Images of retinas taken with D-Eye device, and the diagnoses.

“Peek Retina is only a small part of what we do,” says Bastawrous. The main task is coordinating care. While we were talking on Skype, Bastawrous sent me screen shots from his computer that showed real-time progress in screening students in Botswana and referring them to specialists. And while Peek is the best-known project of its kind, devices by for-profit companies (also not part of the Clearly Vision awards) are already available. They include the $435 D-Eye and $399 Paxos Scope. Another company, oDocs Eye Care, is launching a $299 product, called visoScope, in the fall.) “We’re not going to say that people have to use Peek Retina to use this,” he says, noting that the other devices work in Peek’s system.

Peek’s system tracks vision screening and treatment in Botswana.
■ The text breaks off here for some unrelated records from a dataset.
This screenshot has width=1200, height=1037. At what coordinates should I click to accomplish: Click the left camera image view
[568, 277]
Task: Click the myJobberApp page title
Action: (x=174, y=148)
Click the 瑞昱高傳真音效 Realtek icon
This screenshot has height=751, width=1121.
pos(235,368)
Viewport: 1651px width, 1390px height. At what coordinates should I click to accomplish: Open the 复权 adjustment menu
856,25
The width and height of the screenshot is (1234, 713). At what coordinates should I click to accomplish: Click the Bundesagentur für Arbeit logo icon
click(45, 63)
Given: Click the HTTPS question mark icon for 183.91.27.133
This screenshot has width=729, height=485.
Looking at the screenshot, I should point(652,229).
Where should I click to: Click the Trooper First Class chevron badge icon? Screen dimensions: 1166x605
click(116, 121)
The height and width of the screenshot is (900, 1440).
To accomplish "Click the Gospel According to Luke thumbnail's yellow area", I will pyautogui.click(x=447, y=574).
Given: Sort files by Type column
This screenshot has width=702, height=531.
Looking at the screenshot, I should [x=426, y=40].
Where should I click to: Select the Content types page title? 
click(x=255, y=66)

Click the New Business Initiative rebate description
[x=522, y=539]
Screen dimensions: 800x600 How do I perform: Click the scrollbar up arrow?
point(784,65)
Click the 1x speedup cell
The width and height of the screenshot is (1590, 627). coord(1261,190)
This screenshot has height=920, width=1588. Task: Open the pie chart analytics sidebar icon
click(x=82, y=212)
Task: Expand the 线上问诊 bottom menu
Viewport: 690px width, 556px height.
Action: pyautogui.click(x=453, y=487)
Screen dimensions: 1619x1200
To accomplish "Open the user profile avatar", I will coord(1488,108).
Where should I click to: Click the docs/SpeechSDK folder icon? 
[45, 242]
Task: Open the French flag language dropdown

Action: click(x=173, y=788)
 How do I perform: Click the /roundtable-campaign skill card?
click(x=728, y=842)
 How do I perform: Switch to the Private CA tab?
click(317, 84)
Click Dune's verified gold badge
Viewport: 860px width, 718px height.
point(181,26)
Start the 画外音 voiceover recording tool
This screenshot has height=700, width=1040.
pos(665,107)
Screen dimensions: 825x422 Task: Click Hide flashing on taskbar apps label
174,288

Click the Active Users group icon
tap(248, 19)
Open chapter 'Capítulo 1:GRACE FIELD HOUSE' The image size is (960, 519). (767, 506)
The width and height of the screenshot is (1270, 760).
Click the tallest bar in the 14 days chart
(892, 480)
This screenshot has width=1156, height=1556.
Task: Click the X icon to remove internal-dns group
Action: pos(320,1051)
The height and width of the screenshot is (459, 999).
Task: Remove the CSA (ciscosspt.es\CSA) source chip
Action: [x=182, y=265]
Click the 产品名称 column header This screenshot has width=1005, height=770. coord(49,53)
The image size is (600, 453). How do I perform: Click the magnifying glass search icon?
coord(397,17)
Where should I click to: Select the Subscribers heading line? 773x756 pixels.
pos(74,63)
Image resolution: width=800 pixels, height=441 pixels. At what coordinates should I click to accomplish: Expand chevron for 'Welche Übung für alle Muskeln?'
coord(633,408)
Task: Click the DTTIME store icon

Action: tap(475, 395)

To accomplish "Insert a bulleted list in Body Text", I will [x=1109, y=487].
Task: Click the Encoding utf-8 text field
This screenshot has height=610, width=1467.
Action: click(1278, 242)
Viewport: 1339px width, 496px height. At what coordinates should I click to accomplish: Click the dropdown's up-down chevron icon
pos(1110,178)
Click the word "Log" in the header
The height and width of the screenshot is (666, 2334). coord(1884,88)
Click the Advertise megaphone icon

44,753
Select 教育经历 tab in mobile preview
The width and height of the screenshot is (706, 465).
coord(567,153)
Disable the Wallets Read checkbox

Future plans for Peek include image recognition, but Bastawrous thinks that will be limited to pre-screening the eye photos that human experts will still have to view. “[AI] is one of those things—because it’s doable, people are doing it,” he says. “It does have value, but in context.” There are bigger challenges, he says, like preventing conditions that cause blindness. “I would love to see the great brains that go into AI investing in preventing people from becoming diabetic in the first place,” he says. “The impact would be a thousand-fold more.”